The analysis showed the opioid cessation rate at 18 months after surgery was 64% among those who used the pain medication before joint replacement, and 95% among those who did not.
Abuse of prescription opioids is a known culprit in the rise of the current opioid epidemic, which the CDC said claims 130 lives a day; researchers Florence et al, estimate the economic burden is $78.5 billion a year, including healthcare and addiction treatment costs and lost productivity.
One route to addiction that has received attention is the use of opioids to pain following joint replacement, but a new analysis shows that this phenomenon may not be what it seems. Patients who keep using opioids may not be those who took them for the first time after surgery, the researchers found, but instead are those who started using opioids for pain management before a joint replacement.
In their paper, appearing this week in Pain Medicine, authors from axailHealthcare and Vanderbilt University Medical Center, both in Nashville, Tennessee, and Brigham and Women’s Hospital, Boston, Massachusetts, evaluate health records from more than 34,700 patients who had hip, knee, or shoulder replacement in 2014-2015, to reveal patterns in opioid use both before and after surgery—and their relationship with cost.
The data show that patients who were taking opioids before joint replacement had longer lengths of stay, higher costs, and increased revision rates, which were related to the dose. These patients were defined as those who had at least 2 opioid fills at least 30 days apart in the 90 days prior to surgery.
Of the patients studied, 38% had hip replacement, 58% had knee replacement, and 4% had shoulder replacement. Of the group, 6043 (17.4%) used opioids prior to surgery, with an average daily dose of 32 mg. Findings showed:
- Those who took opioids prior to surgery had increased length of stay (incidence rate ratio = 1.03, CI = 1.02-1.05, P < .001), nonhome discharge (odds ratio [OR], 1.10, 95% CI = 1.00-1.21, P = .048), and 30-day unplanned readmission (OR = 1.43, 95% CI = 1.17- 1.74, P < .001).
- Opioid users prior to surgery had 35% higher rates of surgical site infection (HR = 1.35, 95% CI 1.14-1.59, P <.001), and 36% higher surgical revision risk in the 18 months after surgery (HR = 1.36, 95% CI = 1.15-1.62, P < .001).
- Surgical site infection risk and surgical revision risk both increased as opioid doses increased (HR = 1.46, 95% CI = 1.21-1.76; HR = 1.46, 95% CI = 1.20 to 1.78, respectively).
- The median medial spend for those using opioids before surgery was $1084 higher than those who did not (95% CI = $833-$1334) in the 365 days after discharge.
Data showed that 92% of surgical patients filled an opioid prescription within 45 days of surgery, but those who used opioids prior to joint replacement had an opioid cessation rate of 64% after 18 months, compared with 95% for those who had not used opioids prior to joint replacement.
This would raise questions about state policies that limit post-surgical opioid prescriptions to a 5- or 7-day supply. Based on these findings, the patients who struggle to limit opioid use after joint replacement would already have a 30-day supply of pain medication on hand.

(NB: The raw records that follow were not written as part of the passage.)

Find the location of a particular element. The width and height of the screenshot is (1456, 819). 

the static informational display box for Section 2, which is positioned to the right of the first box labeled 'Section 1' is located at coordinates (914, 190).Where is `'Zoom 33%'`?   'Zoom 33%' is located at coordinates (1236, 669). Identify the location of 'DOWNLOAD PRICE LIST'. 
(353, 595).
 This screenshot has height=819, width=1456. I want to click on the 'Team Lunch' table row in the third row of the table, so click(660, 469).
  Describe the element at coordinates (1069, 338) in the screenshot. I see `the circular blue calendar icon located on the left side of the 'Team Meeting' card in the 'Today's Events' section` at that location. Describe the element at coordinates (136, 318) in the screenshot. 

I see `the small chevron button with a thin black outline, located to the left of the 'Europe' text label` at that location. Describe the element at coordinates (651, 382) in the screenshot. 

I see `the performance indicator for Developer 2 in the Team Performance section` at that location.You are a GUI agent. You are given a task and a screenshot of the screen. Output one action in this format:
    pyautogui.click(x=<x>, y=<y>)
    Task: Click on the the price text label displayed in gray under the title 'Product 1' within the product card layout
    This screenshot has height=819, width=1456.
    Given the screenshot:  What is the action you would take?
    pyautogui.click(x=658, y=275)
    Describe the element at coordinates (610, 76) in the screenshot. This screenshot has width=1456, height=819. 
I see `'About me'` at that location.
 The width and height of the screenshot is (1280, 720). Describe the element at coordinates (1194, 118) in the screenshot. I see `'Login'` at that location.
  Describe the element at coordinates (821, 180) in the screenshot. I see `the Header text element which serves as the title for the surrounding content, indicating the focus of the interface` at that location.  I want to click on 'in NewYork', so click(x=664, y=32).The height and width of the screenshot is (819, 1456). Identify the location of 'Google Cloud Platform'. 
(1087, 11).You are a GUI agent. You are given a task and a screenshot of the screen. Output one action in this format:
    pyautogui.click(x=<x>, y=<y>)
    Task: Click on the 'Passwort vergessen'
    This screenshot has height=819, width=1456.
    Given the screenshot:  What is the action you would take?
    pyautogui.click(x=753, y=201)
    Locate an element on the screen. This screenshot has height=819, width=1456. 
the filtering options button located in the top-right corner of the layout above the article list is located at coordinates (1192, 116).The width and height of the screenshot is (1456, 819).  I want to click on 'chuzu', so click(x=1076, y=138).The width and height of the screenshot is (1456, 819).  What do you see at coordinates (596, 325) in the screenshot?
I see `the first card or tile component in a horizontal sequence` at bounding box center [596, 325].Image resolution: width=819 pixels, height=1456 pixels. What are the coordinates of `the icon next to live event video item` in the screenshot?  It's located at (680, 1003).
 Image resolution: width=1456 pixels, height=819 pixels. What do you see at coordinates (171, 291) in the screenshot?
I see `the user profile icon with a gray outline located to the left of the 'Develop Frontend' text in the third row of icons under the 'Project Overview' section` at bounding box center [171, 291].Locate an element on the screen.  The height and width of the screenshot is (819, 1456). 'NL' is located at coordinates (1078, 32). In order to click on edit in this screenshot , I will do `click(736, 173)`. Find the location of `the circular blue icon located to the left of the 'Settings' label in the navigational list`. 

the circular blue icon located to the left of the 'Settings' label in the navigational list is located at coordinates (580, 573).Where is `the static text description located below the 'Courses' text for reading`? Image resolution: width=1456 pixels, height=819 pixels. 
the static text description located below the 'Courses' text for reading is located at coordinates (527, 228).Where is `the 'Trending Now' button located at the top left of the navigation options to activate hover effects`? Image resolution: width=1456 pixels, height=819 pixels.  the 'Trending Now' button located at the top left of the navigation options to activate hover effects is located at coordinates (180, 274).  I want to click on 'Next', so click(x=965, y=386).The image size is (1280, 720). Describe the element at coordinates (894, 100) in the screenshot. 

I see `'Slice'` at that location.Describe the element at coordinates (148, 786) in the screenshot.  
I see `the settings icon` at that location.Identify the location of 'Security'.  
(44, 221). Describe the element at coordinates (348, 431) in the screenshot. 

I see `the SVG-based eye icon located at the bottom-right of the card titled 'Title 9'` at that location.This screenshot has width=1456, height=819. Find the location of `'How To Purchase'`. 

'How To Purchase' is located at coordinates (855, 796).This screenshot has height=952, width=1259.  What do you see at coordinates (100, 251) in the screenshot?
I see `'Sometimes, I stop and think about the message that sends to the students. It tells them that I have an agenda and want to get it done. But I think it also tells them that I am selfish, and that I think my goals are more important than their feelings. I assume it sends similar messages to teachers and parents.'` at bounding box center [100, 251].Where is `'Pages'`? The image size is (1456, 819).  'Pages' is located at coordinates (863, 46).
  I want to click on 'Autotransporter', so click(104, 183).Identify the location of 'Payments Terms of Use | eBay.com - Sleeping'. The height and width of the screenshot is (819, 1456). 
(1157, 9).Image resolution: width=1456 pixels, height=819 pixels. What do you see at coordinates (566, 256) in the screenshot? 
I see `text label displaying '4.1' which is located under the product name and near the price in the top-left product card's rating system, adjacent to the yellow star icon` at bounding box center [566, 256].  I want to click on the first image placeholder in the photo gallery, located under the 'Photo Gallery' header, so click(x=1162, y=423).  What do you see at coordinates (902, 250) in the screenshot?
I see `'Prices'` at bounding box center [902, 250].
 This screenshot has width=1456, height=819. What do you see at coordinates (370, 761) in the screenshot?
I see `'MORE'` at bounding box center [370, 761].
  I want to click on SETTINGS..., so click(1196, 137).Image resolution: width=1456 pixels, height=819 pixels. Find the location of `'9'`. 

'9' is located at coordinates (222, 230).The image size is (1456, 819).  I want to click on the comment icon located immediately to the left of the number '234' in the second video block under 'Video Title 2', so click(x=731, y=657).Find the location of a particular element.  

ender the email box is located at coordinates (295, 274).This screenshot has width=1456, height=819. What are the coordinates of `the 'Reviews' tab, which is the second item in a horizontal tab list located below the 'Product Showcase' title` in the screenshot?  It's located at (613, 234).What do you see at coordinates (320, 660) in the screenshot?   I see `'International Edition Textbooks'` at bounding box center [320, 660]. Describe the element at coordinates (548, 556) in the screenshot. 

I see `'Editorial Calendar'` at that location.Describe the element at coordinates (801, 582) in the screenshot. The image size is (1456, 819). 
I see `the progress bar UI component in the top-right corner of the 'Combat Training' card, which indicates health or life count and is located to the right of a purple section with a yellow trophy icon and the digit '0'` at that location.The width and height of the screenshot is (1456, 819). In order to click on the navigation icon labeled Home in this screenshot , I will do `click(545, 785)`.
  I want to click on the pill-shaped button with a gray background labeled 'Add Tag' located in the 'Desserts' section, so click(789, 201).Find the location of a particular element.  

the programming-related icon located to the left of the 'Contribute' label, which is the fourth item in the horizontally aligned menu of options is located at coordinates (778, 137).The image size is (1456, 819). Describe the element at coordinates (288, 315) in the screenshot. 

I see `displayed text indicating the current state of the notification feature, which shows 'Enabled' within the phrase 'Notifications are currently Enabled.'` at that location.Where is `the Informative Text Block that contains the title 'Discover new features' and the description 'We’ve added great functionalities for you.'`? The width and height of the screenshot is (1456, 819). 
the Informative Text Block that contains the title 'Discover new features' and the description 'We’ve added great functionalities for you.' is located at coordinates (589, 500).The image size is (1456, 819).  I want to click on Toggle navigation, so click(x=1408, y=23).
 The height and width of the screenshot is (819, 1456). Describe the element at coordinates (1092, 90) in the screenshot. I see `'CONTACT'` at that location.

The authors write that patients using opioids before joint replacement were more likely to already “have comorbid psychiatric disorders and to have incurred high costs in the year before surgery.”
While in-hospital spending differed little between those who used opioids prior to surgery and those who did not, the authors wrote, “We are led to suspect that the effects of preoperative opioid use on surgical outcomes are more likely to manifest in the postoperative period, because these patients were more frequently discharged to a location other than their preoperative home of record.”
In turn, these patients were more likely to be readmitted within 30 days, more likely to have surgical site infection within 90 days, and more likely to need a second surgery to repair or realign the implant.
How common is opioid use prior to joint replacement? One Veterans Administration study cited by the authors put the figure at 39.1%, while another study of a commercially insured population said the share is 17.6%.
Strategies to curtail opioid use prior to surgery may be in order, the authors say, given the rise of bundled payment models in this area of surgical care. “As healthcare payment models continue to shift toward accountable care organizations bearing the risk for patient outcomes and/or bundled payments for medical services, factors that directly affect costs will continue to grow in importance,” the authors write.